Secretary of State Hillary Clinton is our projected winner of today’s Democratic South Carolina primary. She will beat Vermont Sen. Bernie Sanders her rival for the Democratic presidential nomination.
The Palmetto State offers 53 delegates to the Democratic National Convention, and they are parceled out based on the percentage of the vote the candidates receive.
Clinton is in line to grab the lion’s share of the delegates and put Sanders at a disadvantage in his hopes beating the Democratic frontrunner.
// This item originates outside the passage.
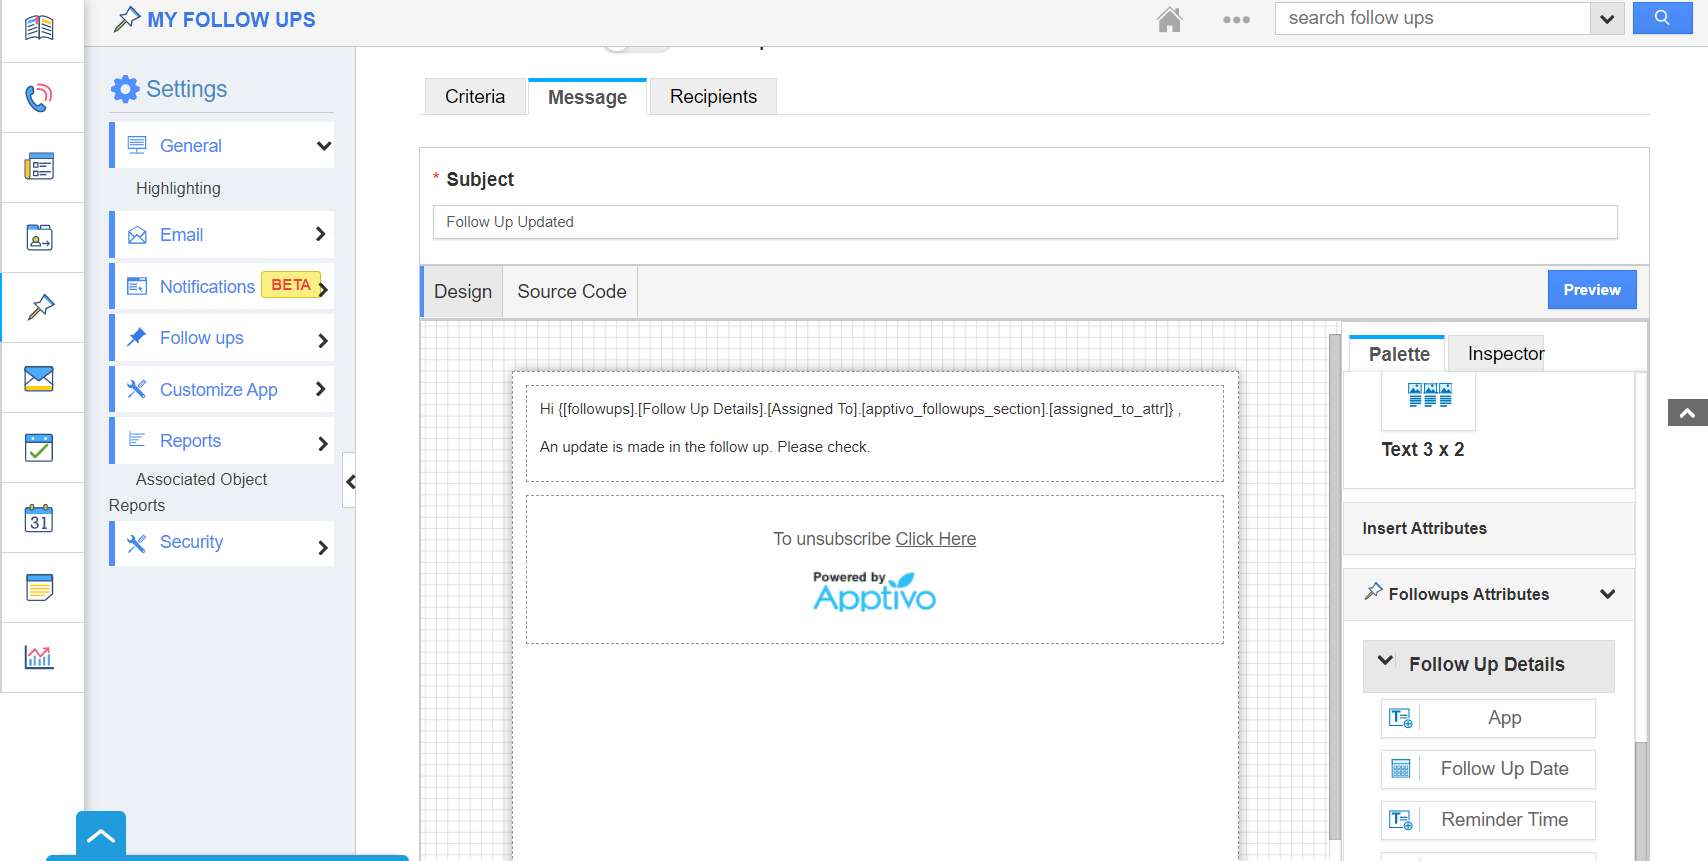Open the yellow notes icon in sidebar
The width and height of the screenshot is (1708, 861).
39,588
The Clinton win will give her the big momentum heading into the all-important Super Tuesday 12 state primaries.
Sanders needed a close race to keep from dropping him ever further behind in the delegate count. It didn’t happen as Clinton rolled up big numbers in the African American community and also among women.
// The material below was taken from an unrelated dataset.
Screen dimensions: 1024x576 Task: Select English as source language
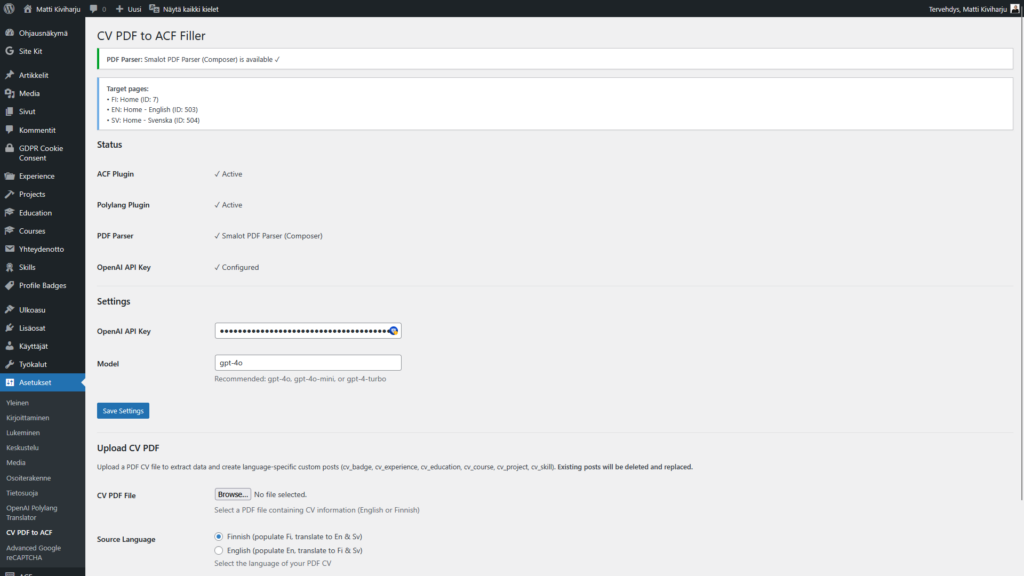tap(219, 550)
So far, Clinton has 502 delegates to Sanders’ 70, mainly due to her overwhelming success in the wooing of “Super Delegates,” party apparatchiks who can choose a candidate as they see fit, regardless of the vote. The candidate who gets to 2,382 delegates overall — pledged and “Super” — will win the nomination.
The win South Carolina gives Clinton a good chance of adding as many as 7 or 8 states come Tuesday. Sanders, needs to perform better than expected come Tuesday or might fall to far behind to catch up.
Coming up in around 72 hours elections will be help in Alabama, Arkansas, Colorado, Georgia, Massachusetts, Minnesota, North Carolina, Oklahoma, Tennessee, Texas, Vermont, Virginia, Wyoming and American Samoa. Clinton is expected to roll in the South including Alabama, Arkansas, Georgia, North Carolina, Tennessee, and Virginia. Meanwhile, Sanders will win his home state of Vermont and is expected to do well in Massachusetts, Wyoming and perhaps in American Samoa.